My eating has evolved over the past year and I think I’ve
settled on something that is both easy and healthy. I follow Jeff Novick’s principles of a
healthy diet, which he briefly describes as “plant-centered, minimally
processed, calorie dilute, low SOS (salt, oil, sugar)” in this interview. The calorie density approach is summarized
in this newsletter article.
Calorie density is the number of calories per weight of a
given food. For most people, if you
keep your average calorie density below about 600 calories per pound, you can eat satisfying volumes of food and lose weight without going hungry. It
turns out that a lot of the most satiating foods have a calorie density around 300-600
calories/lb, and the most healthy foods have a calorie density below 800. So that tells me all I need to know: Eat mostly foods with calorie density below
700 calories/lb, and consider the higher calorie density foods as condiments, or avoid them altogether. Here is a table of calorie density of foods:
Foods Calorie/lb
Vegetables 60 - 195
Fruit 140 - 420
Potatoes, Pasta, Rice, Barley, Yams, Corn, Hot Cereals 320 - 630
Beans, Peas, Lentils (cooked) 310 - 780
Breads, Bagels, Fat-free Muffins, Dried Fruit 920 - 1360
Sugars (ie, sugar, honey, molasses, agave, corn syrup 1200 -1800
Dry Cereals, Baked Chips, Fat-free Crackers, Pretzels 1480 - 1760
Nuts/Seeds 2400 -
3200
Oils 4000
If you
don’t see a particular food on the above table, you can determine its calorie density by looking up its nutritional information (google it or check it out in a calorie counting website, e.g., cronometer). For
example, take popcorn: Type into google
“nutritional info air popped popcorn” and you find that 24 grams has 93
calories. Divide 93 by 24 to get calories
per gram and then multiply by 454 to get calories per lb. This gives you 1760 calories/lb for
air-popped poprcorn! It’s okay to eat
it, but don’t use your stomach sensations as a guide for when to stop—that’s a
key point of this is that your satiation mechanisms don’t work well with the
high calorie-dense food because they pack a lot of calories in small volumes. If you use
your stomach as a guide, you’ll eat a lot of more the calorie-dense foods
before you decide you are full. Another
example is rice cakes, which are right up there with the popcorn. Meat ranges from 600-1200, and ice cream from
1000-1500. Isn't it interesting that even fat-free bread, crackers, rice cakes and dry cereals have more calorie density than meat? This might explain why many diets promote meat and fish over breads and crackers. However, I would bypass the meat altogether and go straight for the potatoes and vegetables and fruit.

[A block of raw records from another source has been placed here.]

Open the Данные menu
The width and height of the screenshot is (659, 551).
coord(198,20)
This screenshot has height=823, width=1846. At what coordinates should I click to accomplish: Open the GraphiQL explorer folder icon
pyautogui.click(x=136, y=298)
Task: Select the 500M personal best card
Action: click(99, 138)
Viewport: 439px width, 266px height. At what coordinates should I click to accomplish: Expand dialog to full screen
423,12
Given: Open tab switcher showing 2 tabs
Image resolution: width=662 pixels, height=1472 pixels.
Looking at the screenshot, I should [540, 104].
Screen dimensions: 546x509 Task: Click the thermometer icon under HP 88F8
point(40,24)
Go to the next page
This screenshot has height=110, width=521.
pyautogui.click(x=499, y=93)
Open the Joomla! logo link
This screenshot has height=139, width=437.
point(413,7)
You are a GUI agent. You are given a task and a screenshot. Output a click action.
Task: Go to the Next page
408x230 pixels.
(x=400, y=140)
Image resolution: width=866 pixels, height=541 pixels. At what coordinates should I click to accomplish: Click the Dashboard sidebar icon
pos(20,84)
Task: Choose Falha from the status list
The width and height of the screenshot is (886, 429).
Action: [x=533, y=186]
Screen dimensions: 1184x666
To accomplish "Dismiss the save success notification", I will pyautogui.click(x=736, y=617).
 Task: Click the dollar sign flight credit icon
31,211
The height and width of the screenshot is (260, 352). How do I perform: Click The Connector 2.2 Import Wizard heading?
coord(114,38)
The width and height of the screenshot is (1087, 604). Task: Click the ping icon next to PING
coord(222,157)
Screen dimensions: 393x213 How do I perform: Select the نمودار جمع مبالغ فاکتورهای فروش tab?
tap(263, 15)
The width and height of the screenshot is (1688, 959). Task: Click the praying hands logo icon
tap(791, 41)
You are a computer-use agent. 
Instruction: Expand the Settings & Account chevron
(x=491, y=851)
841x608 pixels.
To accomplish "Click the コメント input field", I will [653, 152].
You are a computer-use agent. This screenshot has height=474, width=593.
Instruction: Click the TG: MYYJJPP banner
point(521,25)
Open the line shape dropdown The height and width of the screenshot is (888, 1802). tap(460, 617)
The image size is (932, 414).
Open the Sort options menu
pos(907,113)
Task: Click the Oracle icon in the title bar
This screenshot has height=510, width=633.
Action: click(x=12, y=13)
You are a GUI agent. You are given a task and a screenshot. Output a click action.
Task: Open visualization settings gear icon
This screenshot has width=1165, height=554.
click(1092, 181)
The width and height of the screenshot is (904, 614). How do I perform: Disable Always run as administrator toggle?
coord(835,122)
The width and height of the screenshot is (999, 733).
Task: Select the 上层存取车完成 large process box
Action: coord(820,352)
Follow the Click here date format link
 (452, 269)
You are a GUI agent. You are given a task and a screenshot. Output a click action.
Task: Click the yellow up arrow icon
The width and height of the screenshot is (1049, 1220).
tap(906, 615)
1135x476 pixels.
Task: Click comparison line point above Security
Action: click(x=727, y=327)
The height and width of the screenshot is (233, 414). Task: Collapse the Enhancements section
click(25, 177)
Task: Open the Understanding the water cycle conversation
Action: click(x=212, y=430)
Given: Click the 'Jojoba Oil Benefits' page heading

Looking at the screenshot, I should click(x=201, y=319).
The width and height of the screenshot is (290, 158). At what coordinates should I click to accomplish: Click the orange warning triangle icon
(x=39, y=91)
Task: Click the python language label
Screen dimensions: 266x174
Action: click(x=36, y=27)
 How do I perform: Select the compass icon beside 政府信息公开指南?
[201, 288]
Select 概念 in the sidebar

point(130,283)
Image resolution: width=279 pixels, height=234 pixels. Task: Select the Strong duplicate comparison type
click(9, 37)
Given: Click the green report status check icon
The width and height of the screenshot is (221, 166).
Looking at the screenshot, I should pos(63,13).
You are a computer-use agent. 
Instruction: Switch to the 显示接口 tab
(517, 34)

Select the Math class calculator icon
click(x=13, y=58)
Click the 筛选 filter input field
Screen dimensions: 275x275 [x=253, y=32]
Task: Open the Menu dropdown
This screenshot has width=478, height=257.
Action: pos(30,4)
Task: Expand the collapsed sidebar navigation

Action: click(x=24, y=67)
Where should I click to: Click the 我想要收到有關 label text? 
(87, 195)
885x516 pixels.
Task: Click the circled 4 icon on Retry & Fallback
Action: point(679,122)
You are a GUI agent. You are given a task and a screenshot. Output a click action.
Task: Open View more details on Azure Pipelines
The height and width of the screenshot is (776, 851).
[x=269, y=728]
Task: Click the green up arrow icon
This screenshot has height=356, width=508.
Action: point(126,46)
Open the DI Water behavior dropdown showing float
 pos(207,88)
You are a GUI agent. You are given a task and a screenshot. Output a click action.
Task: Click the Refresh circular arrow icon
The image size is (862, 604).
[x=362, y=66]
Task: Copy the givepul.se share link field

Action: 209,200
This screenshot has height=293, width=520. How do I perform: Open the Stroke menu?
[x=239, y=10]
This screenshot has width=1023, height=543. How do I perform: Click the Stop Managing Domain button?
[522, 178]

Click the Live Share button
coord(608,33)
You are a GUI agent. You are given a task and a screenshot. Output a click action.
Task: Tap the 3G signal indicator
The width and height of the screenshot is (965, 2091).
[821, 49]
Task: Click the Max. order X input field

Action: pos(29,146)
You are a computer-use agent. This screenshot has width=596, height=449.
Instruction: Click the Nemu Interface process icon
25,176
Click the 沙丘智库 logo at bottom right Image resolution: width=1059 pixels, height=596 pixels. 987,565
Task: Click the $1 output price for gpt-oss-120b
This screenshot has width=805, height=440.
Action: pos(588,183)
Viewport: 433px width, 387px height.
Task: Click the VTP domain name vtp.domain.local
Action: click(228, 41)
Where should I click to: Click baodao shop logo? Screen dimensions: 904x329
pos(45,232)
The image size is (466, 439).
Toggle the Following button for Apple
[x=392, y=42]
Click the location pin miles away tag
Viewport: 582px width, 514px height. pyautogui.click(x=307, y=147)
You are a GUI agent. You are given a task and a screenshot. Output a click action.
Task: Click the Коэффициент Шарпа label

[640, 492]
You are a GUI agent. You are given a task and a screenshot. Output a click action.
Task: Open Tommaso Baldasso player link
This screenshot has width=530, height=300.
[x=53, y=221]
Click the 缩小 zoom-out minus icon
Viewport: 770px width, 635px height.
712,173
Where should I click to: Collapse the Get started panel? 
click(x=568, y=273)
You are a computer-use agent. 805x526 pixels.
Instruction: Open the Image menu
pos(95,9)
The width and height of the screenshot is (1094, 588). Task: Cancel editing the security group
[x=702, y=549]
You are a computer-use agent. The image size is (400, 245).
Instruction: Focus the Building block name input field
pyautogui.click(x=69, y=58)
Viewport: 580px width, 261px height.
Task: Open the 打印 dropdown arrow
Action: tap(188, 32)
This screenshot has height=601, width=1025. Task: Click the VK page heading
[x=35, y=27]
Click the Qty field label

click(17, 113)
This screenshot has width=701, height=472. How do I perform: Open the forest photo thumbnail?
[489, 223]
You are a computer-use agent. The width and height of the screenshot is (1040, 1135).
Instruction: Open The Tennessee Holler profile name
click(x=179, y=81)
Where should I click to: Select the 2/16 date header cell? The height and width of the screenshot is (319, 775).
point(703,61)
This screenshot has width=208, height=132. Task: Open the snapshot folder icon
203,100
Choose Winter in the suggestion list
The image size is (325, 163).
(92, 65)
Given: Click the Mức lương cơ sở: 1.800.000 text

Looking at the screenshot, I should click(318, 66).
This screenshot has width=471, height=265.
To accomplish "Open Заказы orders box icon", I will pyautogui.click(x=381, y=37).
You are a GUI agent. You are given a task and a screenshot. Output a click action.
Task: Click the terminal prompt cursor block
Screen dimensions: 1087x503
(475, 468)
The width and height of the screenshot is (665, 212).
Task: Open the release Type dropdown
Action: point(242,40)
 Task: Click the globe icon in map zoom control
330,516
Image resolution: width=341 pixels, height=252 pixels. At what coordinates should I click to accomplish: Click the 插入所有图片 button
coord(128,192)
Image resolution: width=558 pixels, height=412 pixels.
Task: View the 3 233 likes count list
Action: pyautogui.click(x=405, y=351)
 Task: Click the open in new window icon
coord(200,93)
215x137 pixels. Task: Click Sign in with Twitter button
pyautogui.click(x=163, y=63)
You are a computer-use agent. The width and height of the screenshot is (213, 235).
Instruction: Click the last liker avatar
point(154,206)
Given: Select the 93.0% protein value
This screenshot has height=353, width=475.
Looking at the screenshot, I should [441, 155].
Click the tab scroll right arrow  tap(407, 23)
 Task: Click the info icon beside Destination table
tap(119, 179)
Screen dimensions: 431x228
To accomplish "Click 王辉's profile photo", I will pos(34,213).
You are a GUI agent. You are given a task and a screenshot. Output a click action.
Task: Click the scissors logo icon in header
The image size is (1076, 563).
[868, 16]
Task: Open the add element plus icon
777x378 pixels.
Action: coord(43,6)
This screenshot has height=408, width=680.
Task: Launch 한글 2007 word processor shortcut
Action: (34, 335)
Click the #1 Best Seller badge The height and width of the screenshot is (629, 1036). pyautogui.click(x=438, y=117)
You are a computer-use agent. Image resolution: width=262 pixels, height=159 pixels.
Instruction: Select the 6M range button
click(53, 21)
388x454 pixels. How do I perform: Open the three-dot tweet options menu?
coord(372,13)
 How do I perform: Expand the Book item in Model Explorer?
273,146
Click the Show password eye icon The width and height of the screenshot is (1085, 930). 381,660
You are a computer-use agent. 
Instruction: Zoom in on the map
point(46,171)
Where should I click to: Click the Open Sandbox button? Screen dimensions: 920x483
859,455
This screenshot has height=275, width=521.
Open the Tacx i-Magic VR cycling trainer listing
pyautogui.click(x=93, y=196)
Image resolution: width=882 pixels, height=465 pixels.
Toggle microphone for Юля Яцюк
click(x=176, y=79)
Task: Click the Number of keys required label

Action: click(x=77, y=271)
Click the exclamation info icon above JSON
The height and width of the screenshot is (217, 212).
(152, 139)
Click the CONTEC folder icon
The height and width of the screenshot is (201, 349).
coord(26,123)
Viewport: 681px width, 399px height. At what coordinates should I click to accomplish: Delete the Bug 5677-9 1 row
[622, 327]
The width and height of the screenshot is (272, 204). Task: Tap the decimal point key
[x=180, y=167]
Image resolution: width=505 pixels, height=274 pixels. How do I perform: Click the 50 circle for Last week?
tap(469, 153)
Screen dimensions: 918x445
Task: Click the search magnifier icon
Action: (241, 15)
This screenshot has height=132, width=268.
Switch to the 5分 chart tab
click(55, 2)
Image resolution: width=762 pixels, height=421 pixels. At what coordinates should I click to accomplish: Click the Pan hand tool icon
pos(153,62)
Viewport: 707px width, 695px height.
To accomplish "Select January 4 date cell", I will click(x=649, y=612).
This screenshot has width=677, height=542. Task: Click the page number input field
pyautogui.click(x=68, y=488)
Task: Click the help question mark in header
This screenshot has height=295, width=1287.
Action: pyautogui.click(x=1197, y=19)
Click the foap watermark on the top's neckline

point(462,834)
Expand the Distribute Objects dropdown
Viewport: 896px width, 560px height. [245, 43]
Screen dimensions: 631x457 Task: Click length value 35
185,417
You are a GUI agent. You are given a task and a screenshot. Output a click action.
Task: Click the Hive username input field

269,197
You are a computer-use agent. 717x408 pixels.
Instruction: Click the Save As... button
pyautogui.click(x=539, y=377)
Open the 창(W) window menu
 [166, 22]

An easy way to follow this plan is to fill “1/2 your plate
(by visual volume) with intact whole grains, starchy vegetables and/or legumes
and the other half with vegetables and/or fruit.”
Another important point JN makes in his article is to
not drink your calories (even fruit juices and smoothies): “Liquids have little if any satiety so they
do not fill you up as much as solid foods of equal calories.”
You might be wondering: Aren’t there certain foods we should eat every day because they are so
important? JN says there are no
superfoods in this article. If you don’t
like a particular food, that’s okay.
However Dr. Esselstyn suggests we eat leafy green vegetables at every
meal, or at least, regularly. I eat a
lot of the green and yellow veggies (e.g., kale, collards, spinach, broccoli,
Brussels sprouts, cauliflower) and salads and raw vegetables.
I also eat potatoes, sweet potatoes, intact whole grains (rice, oats,
quinoa, buckwheat), and beans. And I eat
some fruit, and very occasional nuts, dried fruit, and avocado. That’s all there is to
it. If you want added insurance that you
are getting enough essential fats, add a tablespoon of some ground flaxseed or
chia seeds. But Drs. McDougall and Campbell say it’s
not necessary if you eat leafy greens and don’t consume oil (I talked about it
more in this post).
Since the low-calorie dense foods regulate appetite, and are
also the healthiest, it’s win-win to eat
this way.
I asked JN some followup questions about how this works, and
you can see his replies here.
If you follow this approach, it ends up being very similar
to that outlined by Dr. McDougall for his Maximum Weight Loss plan (summarized here and here) and by Dr.Esselstyn for reversing heart disease.